|SEYMOUR, LYNNE - University Of Georgia|
|Bosch, David - Dave|
|SCHMIDT, JASON - University Of Georgia|
|Strickland, Timothy - Tim|
Submitted to: PLOS ONE
Publication Type: Peer Reviewed Journal
Publication Acceptance Date: 2/1/2021
Publication Date: 2/17/2021
Citation: Coffin, A.W., Olson, D.M., Seymour, L., Bosch, D.D., Schmidt, J.M., Strickland, T.C. 2021. Responses to environmental variability by herbivorous insects and their natural enemies within a bioenergy crop, Miscanthus x giganteus. PLoS ONE. https://doi.org/10.1371/journal.pone.0246855.
Interpretive Summary: Precision agriculture (PA) is the application of management decisions in space and time based on identifying, quantifying, and responding to the variability that is normally found in the environment. However, knowledge is limited about how crop pests respond to these variable environmental conditions. Research that provides insights on pest/predator relationships within a field can provide important insights for farmers who work with PA systems. Pest insects and their natural enemies were observed across 81 locations within a field of the perennial biofuel feedstock grass, Miscanthus × giganteus, over two years in the Coastal Plain of Georgia, USA and related to environmental factors. Non-spatial statistical models indicated that insect pest abundance increased at higher wind speeds, and decreased with increases in elevation, the proportion of silt and sand in the soil, and field greeness. Seasonal analysis that removed weather variables indicated that terrain and soil variables were significant, and natural enemies and spiders became relevant, showing that, especially in late season, spiders and natural enemy increases were coupled with decreases in insect pests. However, results also showed that relationships were complex. Insect pest abundance decreased when a measure of plant health increased during mid-season, and when spider abundance increased in both early and late seasons. Fine resolution spatial models of herbivorous insect responses to environmental factors, provide an opportunity to learn about the variability within agricultural fields and, with further analysis, has the potential to inform and improve PA and habitat management decisions.

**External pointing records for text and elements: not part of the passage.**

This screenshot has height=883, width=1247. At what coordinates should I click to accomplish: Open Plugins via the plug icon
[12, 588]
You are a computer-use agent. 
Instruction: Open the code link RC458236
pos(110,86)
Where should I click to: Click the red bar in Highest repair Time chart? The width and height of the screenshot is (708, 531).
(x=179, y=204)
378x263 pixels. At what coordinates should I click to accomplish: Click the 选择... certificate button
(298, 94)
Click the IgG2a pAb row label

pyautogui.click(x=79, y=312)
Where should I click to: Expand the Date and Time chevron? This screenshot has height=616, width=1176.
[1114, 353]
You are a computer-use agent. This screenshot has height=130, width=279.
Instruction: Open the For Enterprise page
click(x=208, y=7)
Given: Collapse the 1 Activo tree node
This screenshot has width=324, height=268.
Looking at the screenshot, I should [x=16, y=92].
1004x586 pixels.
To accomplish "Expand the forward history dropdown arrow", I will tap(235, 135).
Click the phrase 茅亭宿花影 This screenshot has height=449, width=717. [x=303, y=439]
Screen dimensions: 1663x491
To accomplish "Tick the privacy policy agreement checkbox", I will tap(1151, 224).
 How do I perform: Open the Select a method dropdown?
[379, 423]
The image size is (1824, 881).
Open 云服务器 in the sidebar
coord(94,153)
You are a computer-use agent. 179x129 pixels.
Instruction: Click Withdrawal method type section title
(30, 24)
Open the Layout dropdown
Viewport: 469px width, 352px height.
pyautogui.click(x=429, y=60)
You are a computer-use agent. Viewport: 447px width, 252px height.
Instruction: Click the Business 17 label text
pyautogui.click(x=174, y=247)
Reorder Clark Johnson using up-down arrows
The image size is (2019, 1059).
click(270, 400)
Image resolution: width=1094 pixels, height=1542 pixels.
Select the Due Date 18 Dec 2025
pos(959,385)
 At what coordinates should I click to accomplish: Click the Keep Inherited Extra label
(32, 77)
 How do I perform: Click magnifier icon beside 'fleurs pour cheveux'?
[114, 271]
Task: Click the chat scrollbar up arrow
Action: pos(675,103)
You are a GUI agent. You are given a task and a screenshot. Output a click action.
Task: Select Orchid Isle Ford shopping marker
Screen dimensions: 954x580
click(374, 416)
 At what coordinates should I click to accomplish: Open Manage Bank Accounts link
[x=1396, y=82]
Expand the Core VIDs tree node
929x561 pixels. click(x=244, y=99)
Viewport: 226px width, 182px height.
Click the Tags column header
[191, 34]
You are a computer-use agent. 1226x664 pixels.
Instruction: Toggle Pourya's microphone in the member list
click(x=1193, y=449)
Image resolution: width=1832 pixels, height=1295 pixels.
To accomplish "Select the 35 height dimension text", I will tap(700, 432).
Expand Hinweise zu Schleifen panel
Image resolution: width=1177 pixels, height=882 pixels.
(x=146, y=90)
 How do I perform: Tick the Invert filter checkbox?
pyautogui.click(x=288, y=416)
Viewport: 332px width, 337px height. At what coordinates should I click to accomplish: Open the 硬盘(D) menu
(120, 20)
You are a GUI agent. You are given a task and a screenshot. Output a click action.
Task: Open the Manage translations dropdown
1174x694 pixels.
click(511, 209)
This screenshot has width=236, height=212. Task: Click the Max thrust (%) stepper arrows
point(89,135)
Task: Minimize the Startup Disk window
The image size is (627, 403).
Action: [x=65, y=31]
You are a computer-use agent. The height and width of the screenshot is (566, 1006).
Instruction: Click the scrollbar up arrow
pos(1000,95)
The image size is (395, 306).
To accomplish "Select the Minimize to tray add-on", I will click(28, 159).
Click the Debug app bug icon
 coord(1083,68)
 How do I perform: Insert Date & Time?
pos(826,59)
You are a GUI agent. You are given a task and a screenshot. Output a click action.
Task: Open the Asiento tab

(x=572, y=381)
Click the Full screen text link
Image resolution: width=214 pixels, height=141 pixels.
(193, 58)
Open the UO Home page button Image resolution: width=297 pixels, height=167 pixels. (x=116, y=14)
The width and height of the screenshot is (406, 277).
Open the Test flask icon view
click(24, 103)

Technical Abstract: Precision agriculture (PA) is the application of management decisions based on identifying, quantifying, and responding to space-time variability. However, knowledge of crop pest responses to within-field environmental variability, and the spatial distribution of their natural enemies, is limited. Quantitative methods providing insights on how pest-predator relationships vary within fields are potentially important tools. In this study, phloem feeders and their natural enemies, were observed over two years across 81 locations within a field of the perennial feedstock grass in Georgia, USA. Geographically weighted regression (GWR) was used to spatially correlate their abundance with environmental factors. Variables included distance to forest edge, Normalized Difference of Vegetation Index (NDVI), slope, aspect, elevation, soil particle size distribution, and weather values. GWR methods were compared with generalized linear regression methods that do not account for spatial information. Non-spatial models indicated positive relationships between phloem-feeder abundance and wind speed, but negative relationships between elevation, proportions of silt and sand, and NDVI. With data partitioned into three seasonal groups, terrain and soil variables remained significant, and natural enemies and spiders became relevant. Results from GWR indicated that magnitudes and directions of responses varied within the field, and that relationships differed among seasons. Strong negative relationships between response and explanatory factors occurred: with NDVI during mid-season; with percent silt, during mid-, and late seasons; and with spider abundance during early and late seasons. In GWR models, slope, elevation, and aspect were mostly positive indicating further that associations with elevation depended on whether models incorporated spatial information or not. By using spatially explicit models, the analysis provided a complex, nuanced understanding of within-field relationships between phloem feeders and environmental covariates. This approach provides an opportunity to learn about the variability within agricultural fields and, with further analysis, has potential to inform and improve PA and habitat management decisions.